Ninowy said the institute is a place for gathering when the Atlanta muslim community is under pressure, a sentiment resonated by the institute’s communications manager, Nidal Ibrahim.

“It’s as much a mosque as it is a community center, so people socialize on the grounds all the time,” Ibrahim said.

In light of mosques being threatened, the new bill expands the definition of Critical Infrastructure–sectors of society that serve as a back bone for a country’s economy, security, or health–to include religious and educational institutions.         

According to Majority Leader of the Georgia Senate, Bill Cowsert, the current definition of terrorism in Georgia pertains to any individual that intends to kill ten or more people. The current law does not put much emphasis, however, on the motivation of such attacks.

“SB1 changes the definition of ‘domestic terrorism’ so that a terrorist is defined as someone who intentionally tries to do serious harm to people or kill people – or intends to destroy critical infrastructure – all with the intent to advance a belief or an ideology,” Cowsert said.

The bill does not specify the nature of any one ideology that might be advanced through terrorism; so long as the perpetrator is committing the act in the name of any belief, they will be deemed a terrorist.

“[The bill’s] intended is to protect potential victims from anyone who would use intentional violence to advance an ideology regardless of the ideology. Too often, terrorists do not care who they are attacking, as long as the violent act gives attention to their cause. This bill more accurately defines what terrorists are trying to achieve, hopefully, to help law enforcement agencies (from the smallest county’s sheriff’s office to the GBI, the Georgia Department of Homeland Security, and the FBI) identify and stop the acts before they happen,” said Cowsert.

The bill, however, drew criticism from some in the Senate. most notably from Sen. Lester Jackson of the Legislative Black Caucus. He posited that the bill’s language could potentially infringe on protesting rights. However, Cowsert assured that the bill will not limit the rights of protesters.

“When I was made aware of those concerns, I immediately contacted Sen. Lester Jackson, the chair of the Legislative Black Caucus. With his help, we added language to the bill ensuring it cannot be used to stifle constitutionally protected speech, assembly, or redress. After we amended the bill, Sen. Jackson voted in favor of it,” Cowser said.

Cowsert noted that under the bill, the Attorney General Office of Georgia will have greater jurisdiction to prosecute terrorists if they attack in in more than one judicial circuit.

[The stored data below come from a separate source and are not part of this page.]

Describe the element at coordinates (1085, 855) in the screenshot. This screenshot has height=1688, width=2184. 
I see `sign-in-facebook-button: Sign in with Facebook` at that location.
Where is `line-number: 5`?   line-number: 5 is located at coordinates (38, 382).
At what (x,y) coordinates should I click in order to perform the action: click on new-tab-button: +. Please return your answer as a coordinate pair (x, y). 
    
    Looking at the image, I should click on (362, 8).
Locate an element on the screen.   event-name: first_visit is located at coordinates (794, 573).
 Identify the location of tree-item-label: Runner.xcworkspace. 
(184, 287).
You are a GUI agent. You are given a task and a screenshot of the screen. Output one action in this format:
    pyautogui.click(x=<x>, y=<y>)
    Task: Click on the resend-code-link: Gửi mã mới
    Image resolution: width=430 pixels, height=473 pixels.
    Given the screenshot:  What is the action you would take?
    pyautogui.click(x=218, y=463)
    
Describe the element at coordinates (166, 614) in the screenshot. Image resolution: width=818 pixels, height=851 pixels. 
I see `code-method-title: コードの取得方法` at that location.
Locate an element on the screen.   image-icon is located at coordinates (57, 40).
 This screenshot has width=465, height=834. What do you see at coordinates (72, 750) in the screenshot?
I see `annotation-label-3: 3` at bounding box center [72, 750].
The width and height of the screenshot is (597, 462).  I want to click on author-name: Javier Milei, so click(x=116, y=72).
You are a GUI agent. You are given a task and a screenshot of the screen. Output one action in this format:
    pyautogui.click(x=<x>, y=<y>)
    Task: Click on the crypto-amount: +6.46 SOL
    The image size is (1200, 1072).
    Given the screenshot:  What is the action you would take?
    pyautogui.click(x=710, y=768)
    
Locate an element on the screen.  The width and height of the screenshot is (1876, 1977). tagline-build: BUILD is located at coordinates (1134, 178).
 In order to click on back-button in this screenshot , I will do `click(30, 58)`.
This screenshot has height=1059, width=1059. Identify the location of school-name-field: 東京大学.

The bill will also change the structure of the Georgia Emergency Management Agency.

“The law removes the state’s Homeland Security Director from the Georgia Emergency Management Agency and places the position under a new Department of Homeland Security guided by a Board of Homeland Security connected to the Governor’s office,” Cowsert said.

In spite of the crackdown on domestic terrorism that the bill presents, Ninowy said that in terms of the bill’s effect on the current situation with Atlanta’s Muslim community, it is merely a stepping stone.

“It’s a short term remedy, the long term remedy is to stop normalizing islamophobia and to stop demonizing American muslims,” Ninowy said.

The bill will be moving to subcommittee on March 15.